### TEXTE PRÉSENTÉ:

*****

Dans tous les temps, la Théorie mathématique de la chaleur aurait excité un vif intérêt parmi les hommes réfléchis, puisqu’en la supposant complète, elle éclairerait les plus minutieux procédés des arts. De nos jours, ses nombreux points de contact avec les curieuses découvertes des géologues, en ont fait, j’ose le dire, une œuvre de circonstance. Signaler la liaison intime de ces deux genres de recherches, ce sera présenter le côté le plus important des découvertes de Fourier, et montrer combien notre confrère, par une de ces inspirations réservées au génie, avait heureusement choisi le sujet de ses méditations.

Les parties de l’écorce minérale du globe, que les géologues appellent les terrains de sédiment, n’ont pas été formées d’un seul jet. Les eaux couvrirent anciennement à plusieurs reprises, des régions situées aujourd’hui au centre de continent. Elles y déposèrent, par minces couches horizontales, diverses natures de roches. Ces roches, quoique immédiatement superposées entre elles, comme le sont les assises d’un mur, ne doivent pas être confondues ; leurs différences frappent les yeux les moins exercés. Il faut même noter cette circonstance capitale, que chaque terrain a une limite nette, parfaitement tranchée ; qu’aucune transition ne le lie au terrain différent qu’il supporte. L’Océan, source première de ces dépôts, éprouvait donc jadis, dans sa composition chimique, d’énormes changements auxquels il n’est plus sujet aujourd’hui.

À part quelques rares exceptions, résultats de convulsions locales dont les effets sont d’ailleurs manifestes, l’ordre relatif d’ancienneté des lits pierreux qui forment la croûte extérieure du globe, doit être celui de leur superposition. Les plus profonds ont été les plus anciennement produits. L’étude attentive de ces diverses enveloppes peut nous aider à remonter la chaîne des temps jusque par delà les époques les plus reculées, et nous éclairer sur le caractère des révolutions épouvantables qui, périodiquement, ensevelissaient les continents au sein des eaux ou les remettaient à sec.

*****

### EXTRAITS D'ENREGISTREMENTS:
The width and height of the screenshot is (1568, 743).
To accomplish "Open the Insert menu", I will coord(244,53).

*****

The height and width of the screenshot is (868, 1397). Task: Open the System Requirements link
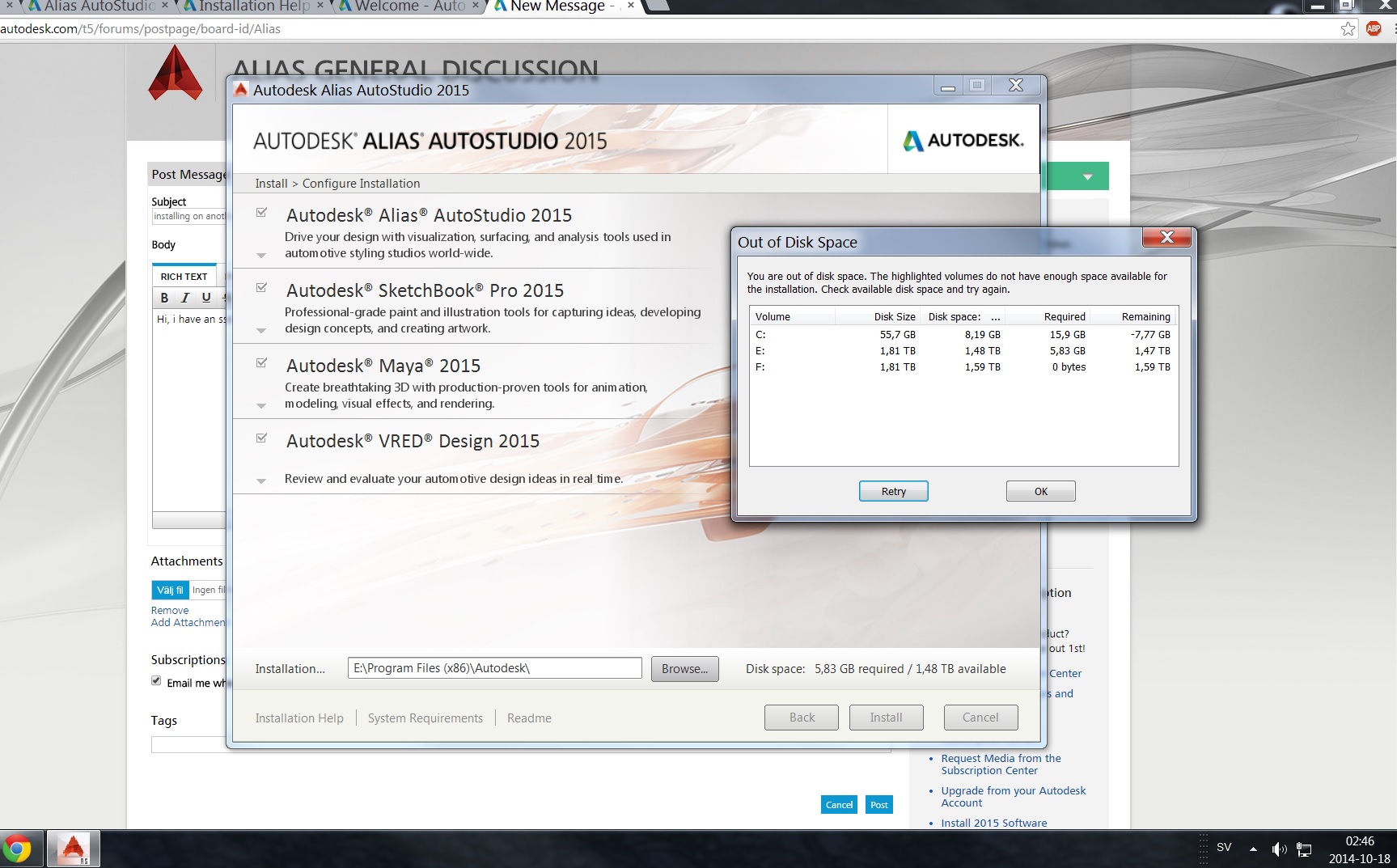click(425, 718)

*****

### CONSIGNE:
Pouvez-vous réécrire le passage du texte sur la théorie de la chaleur situé entre « Dans tous les » et « de ses méditations. », bornes incluses, en y remplaçant « confrère » par « collègue » ? Ces enregistrements n'ont aucun rapport avec le texte.

### RÉPONSE RÉDIGÉE:
Dans tous les temps, la Théorie mathématique de la chaleur aurait excité un vif intérêt parmi les hommes réfléchis, puisqu’en la supposant complète, elle éclairerait les plus minutieux procédés des arts. De nos jours, ses nombreux points de contact avec les curieuses découvertes des géologues, en ont fait, j’ose le dire, une œuvre de circonstance. Signaler la liaison intime de ces deux genres de recherches, ce sera présenter le côté le plus important des découvertes de Fourier, et montrer combien notre collègue, par une de ces inspirations réservées au génie, avait heureusement choisi le sujet de ses méditations.